Bu kadar ekonomik sıkıntı içerisinde, önem sıralamasında kaçıncı sırada olabileceği, ihtiyaç olup olmadığı, konunun başka mesajlar verip vermediği tartışıldı.

Devletin birçok binası var.

İlerlemiş ülke olmakla, devletin şatafatlı binalara sahip olması arasında matematiksel ve mantıksal bir bağlantı pek yok aslında.

Önemli olan, devlete ait binaların işlevselliği ve bir de devlete olan mali yükü.

Ülkemizde devletin kurumlarının konuşlandığı binaların işlevselliği herkesçe malumdur.

Gelelim mali yüküne.

Şu an ülkemizde kamu hizmeti veren binaların çoğu kiralama yöntemi ile kullanılıyor.

Şaka gibi.

Sayılarını bilmiyorum. Bu binalara ayda ya da yılda ne kadar kira veriliyor. Bilen var mı onu da bilmiyorum.

Örneğin, Orman Dairesi, bildiğimiz apartman. Kiralanmış.

Bir başka örnek, YÖDAK binası. Kiradaki eski yerinden yeni yerine taşındı. Orası da kira!

Devletin bu binaları hangi kriterlere göre kiraladığı ise aynı bir muamma.

Söylentiden öte verilen bilgilere göre, kiracı YÖDAK’ın ev sahibesinin Sayın Sibel Tatar’ın olduğu.

Şayet böyle ise, Sayın Sibel Tatar bir açıklama yapmasında fayda olacaktır.

İnsanlar, ev kirasından, dükkan kirasından kurtulmak için para biriktirir, kredi çeker, uzun yıllar taksitlere girer.

Devletimiz ise neden yıllarca kira öder anlaşılır gibi değil.

Kaldı ki, devlete, vakıflara ait onlarca, yüzlerce gayrimenkul dururken.

Birileri çıkıp açıklamalı ki bilelim.

Mantıklı ise evimizi satıp bizler de kiraya çıkalım (!).

Ateist Ya Da Deist Bir Kişi Hakimin Huzuruna Çıkarsa Ne Olacak?

Mahkemede hakimin huzuruna çıkıp da ifade verecekseniz, dini yöneliminize göre iki seçenek sunuluyor.
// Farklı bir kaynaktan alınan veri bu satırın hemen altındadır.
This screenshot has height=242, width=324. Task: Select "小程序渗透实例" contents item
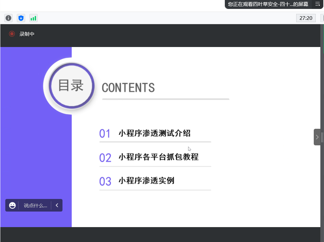146,181
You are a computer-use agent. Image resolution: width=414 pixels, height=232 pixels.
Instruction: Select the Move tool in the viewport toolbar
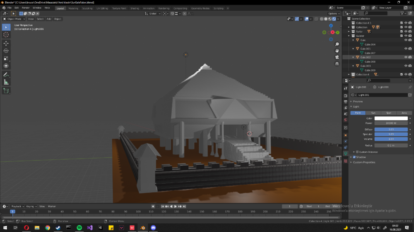[x=6, y=43]
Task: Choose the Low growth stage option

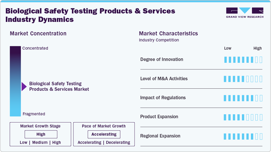Action: tap(24, 143)
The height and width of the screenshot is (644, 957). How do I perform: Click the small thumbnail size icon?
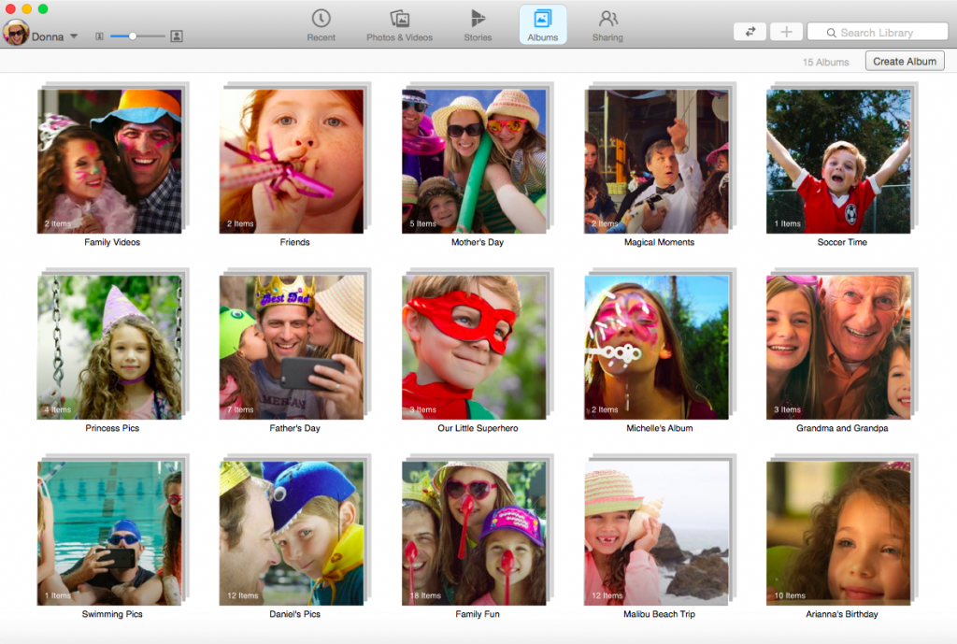[x=99, y=36]
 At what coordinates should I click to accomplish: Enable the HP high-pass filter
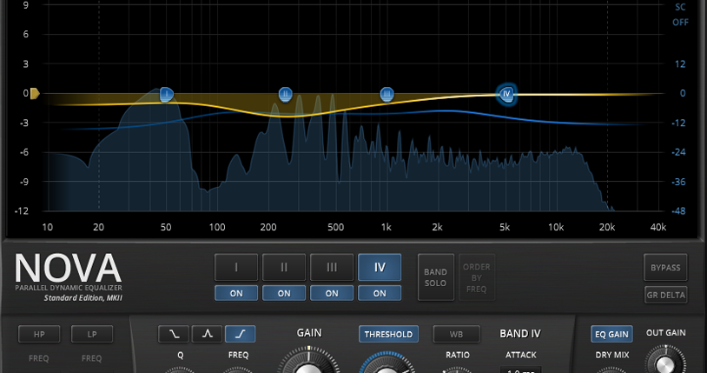[39, 334]
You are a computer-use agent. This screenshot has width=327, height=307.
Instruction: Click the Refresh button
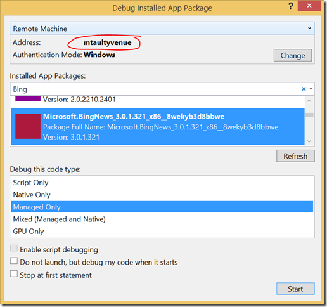(x=295, y=156)
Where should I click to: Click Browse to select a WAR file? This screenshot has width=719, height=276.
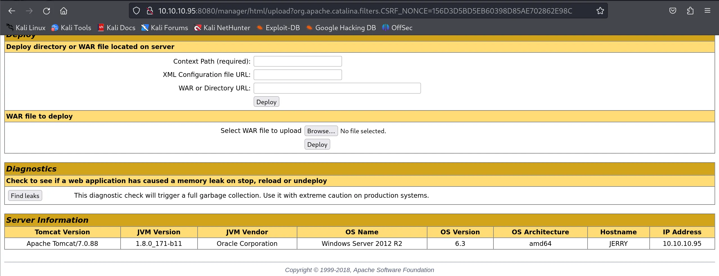[x=321, y=131]
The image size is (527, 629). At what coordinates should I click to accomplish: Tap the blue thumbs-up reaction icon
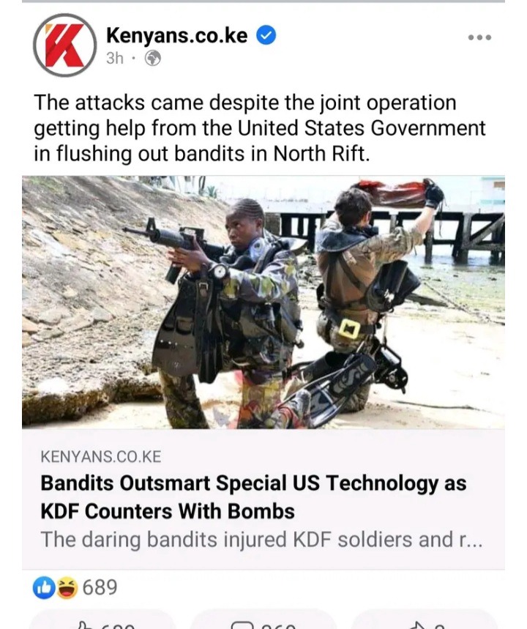point(44,588)
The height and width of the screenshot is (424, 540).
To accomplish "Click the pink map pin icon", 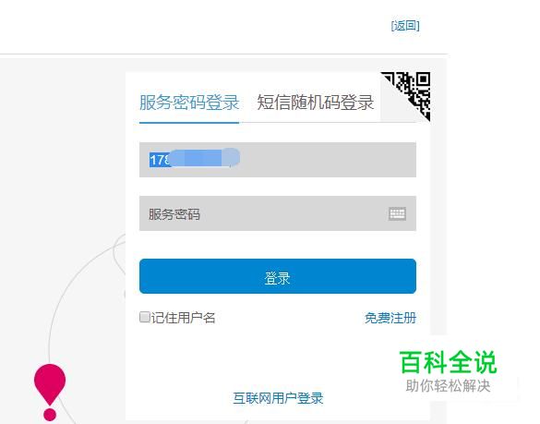I will [x=50, y=384].
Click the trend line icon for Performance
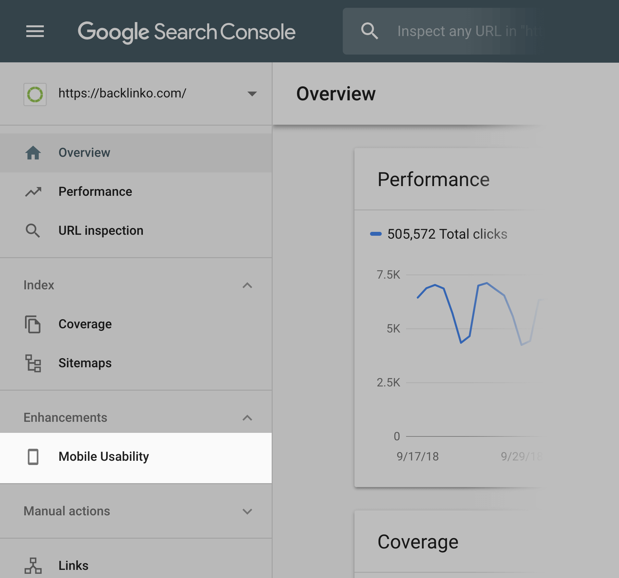 33,192
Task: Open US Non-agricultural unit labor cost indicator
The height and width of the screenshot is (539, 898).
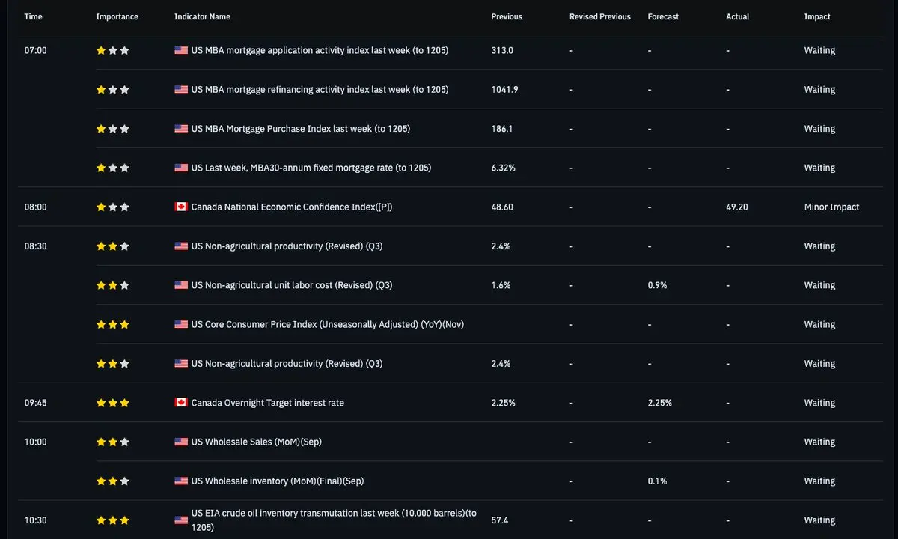Action: 292,285
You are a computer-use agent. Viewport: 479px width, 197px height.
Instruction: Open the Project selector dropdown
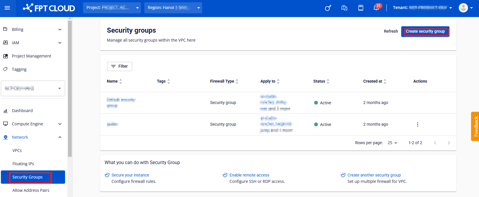click(x=112, y=8)
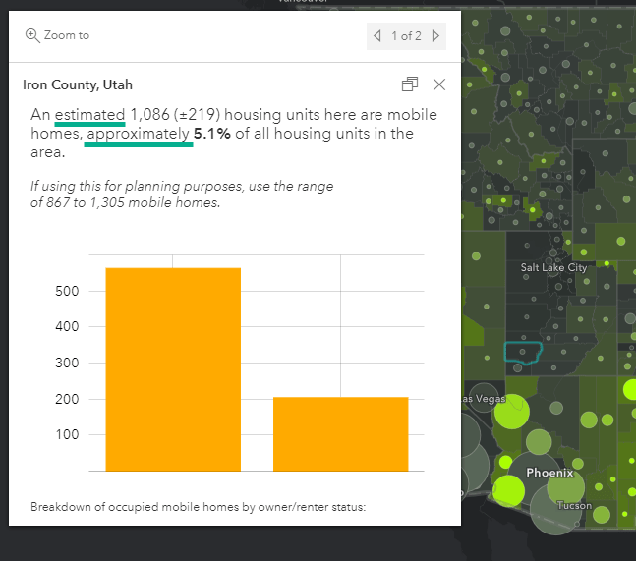Close the Iron County popup
Image resolution: width=636 pixels, height=561 pixels.
pyautogui.click(x=439, y=84)
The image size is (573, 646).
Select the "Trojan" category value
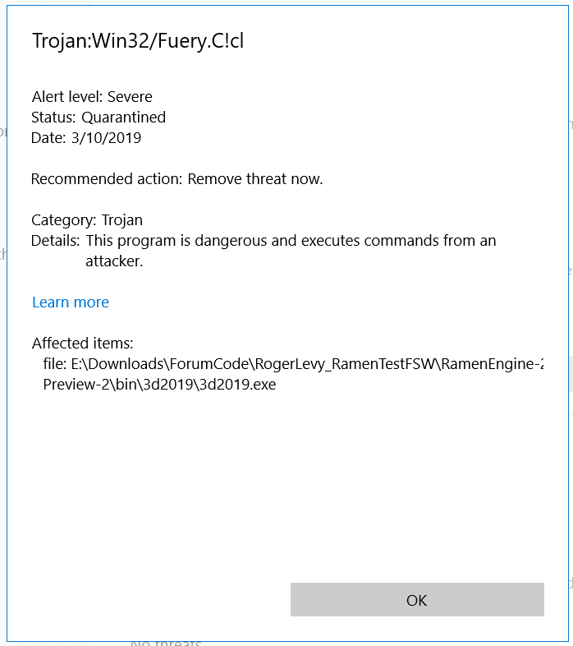point(121,220)
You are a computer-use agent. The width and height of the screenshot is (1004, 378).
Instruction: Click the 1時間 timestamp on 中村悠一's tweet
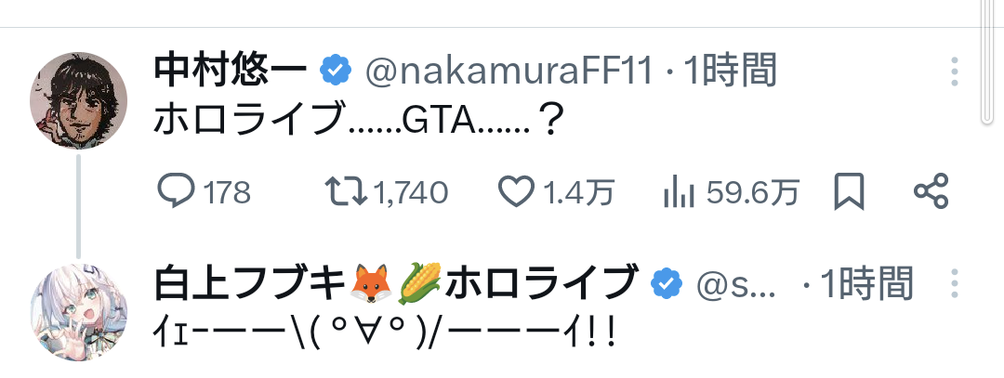(730, 71)
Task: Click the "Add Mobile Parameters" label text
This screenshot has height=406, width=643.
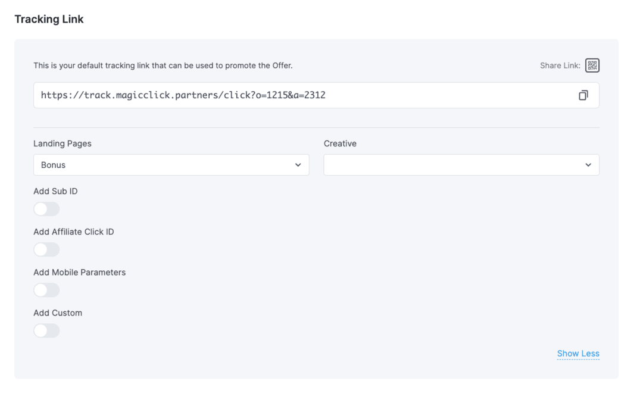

Müslüman iseniz Kur’an-ı Kerim’in üzerine elinizi koyup: ‘’Doğruyu söyleyeceğime vallahi.’’ diyorsunuz. Hıristiyan iseniz, elinizi İncil’e koyuyorsunuz.

Peki ya kişi ateist ise?

Görünen o ki, hukukta yemin sisteminde de revizyona, yeniliğe ihtiyaç var.

Kişilerin dini inançları üzerinden verdikleri ifadeleri güvenilir kabul etmek bir yere kadar doğru olabilir.

Ancak, çağımızda deizme ve ateizme yönelimin arttığını da göz önünde bulundurduğumuzda, mahkeme nasıl bir yol izliyor merak ediyorum.

Hakim huzurunda verilen ifadelerin, sadece inançlar değil, evrensel değerler üzerinden hareket edilerek bağlayıcı sayılması yönünde önlemlerin alınmasının daha bilimsel olabileceğini düşünüyorum.